What you are asked to do: Output exactly the lines from the one holding "1287x807 pixels." through the final line of the entries.

Input data:
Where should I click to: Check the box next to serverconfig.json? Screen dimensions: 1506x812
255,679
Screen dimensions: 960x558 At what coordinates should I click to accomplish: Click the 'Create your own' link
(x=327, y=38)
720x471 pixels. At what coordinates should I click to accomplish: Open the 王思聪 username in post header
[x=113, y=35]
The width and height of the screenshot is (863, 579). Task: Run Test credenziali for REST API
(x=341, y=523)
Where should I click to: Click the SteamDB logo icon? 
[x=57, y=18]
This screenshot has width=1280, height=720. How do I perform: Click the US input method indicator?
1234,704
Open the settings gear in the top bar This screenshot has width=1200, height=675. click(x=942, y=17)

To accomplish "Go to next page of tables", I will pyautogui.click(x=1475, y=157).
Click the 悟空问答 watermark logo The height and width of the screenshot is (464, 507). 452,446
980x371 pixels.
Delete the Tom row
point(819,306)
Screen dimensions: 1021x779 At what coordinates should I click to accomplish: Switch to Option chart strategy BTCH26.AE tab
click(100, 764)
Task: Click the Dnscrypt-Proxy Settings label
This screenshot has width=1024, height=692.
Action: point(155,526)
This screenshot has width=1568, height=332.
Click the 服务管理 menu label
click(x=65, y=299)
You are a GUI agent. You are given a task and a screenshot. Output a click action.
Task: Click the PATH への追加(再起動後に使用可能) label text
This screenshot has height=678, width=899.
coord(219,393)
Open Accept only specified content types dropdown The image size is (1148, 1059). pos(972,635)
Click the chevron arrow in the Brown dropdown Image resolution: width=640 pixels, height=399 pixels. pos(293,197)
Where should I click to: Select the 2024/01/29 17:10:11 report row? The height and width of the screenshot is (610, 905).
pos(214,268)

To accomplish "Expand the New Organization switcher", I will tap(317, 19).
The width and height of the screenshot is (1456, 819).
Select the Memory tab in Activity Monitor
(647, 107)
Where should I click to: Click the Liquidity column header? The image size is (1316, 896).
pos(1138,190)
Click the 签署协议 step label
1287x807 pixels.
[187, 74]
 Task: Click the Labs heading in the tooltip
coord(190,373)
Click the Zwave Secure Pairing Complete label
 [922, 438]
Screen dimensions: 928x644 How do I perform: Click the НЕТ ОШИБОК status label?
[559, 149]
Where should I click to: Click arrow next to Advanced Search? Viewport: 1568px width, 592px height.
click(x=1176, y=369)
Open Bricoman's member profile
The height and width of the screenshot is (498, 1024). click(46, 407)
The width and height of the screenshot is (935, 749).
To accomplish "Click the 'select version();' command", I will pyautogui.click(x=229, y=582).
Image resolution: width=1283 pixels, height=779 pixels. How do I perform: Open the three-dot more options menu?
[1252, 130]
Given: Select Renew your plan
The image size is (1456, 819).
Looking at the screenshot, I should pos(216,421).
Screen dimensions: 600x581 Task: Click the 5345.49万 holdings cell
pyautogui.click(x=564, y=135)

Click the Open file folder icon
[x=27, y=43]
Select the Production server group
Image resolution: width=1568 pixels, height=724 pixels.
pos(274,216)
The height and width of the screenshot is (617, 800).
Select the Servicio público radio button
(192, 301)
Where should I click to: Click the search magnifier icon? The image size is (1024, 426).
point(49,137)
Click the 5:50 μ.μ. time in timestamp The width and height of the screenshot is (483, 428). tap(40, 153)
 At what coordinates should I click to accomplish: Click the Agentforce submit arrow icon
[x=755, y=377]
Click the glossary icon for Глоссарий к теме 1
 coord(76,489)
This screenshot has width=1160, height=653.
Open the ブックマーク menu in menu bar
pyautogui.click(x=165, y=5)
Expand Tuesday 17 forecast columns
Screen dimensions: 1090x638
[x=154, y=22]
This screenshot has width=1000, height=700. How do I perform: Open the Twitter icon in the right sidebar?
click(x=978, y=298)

Output below:
1287x807 pixels.
[187, 74]
 Task: Click the Labs heading in the tooltip
coord(190,373)
Click the Zwave Secure Pairing Complete label
 [922, 438]
Screen dimensions: 928x644 How do I perform: Click the НЕТ ОШИБОК status label?
[559, 149]
Where should I click to: Click arrow next to Advanced Search? Viewport: 1568px width, 592px height.
click(x=1176, y=369)
Open Bricoman's member profile
The height and width of the screenshot is (498, 1024). click(46, 407)
The width and height of the screenshot is (935, 749).
To accomplish "Click the 'select version();' command", I will pyautogui.click(x=229, y=582).
Image resolution: width=1283 pixels, height=779 pixels. How do I perform: Open the three-dot more options menu?
[1252, 130]
Given: Select Renew your plan
The image size is (1456, 819).
Looking at the screenshot, I should pos(216,421).
Screen dimensions: 600x581 Task: Click the 5345.49万 holdings cell
pyautogui.click(x=564, y=135)

Click the Open file folder icon
[x=27, y=43]
Select the Production server group
Image resolution: width=1568 pixels, height=724 pixels.
pos(274,216)
The height and width of the screenshot is (617, 800).
Select the Servicio público radio button
(192, 301)
Where should I click to: Click the search magnifier icon? The image size is (1024, 426).
point(49,137)
Click the 5:50 μ.μ. time in timestamp The width and height of the screenshot is (483, 428). tap(40, 153)
 At what coordinates should I click to accomplish: Click the Agentforce submit arrow icon
[x=755, y=377]
Click the glossary icon for Глоссарий к теме 1
 coord(76,489)
This screenshot has width=1160, height=653.
Open the ブックマーク menu in menu bar
pyautogui.click(x=165, y=5)
Expand Tuesday 17 forecast columns
Screen dimensions: 1090x638
[x=154, y=22]
This screenshot has width=1000, height=700. How do I perform: Open the Twitter icon in the right sidebar?
click(x=978, y=298)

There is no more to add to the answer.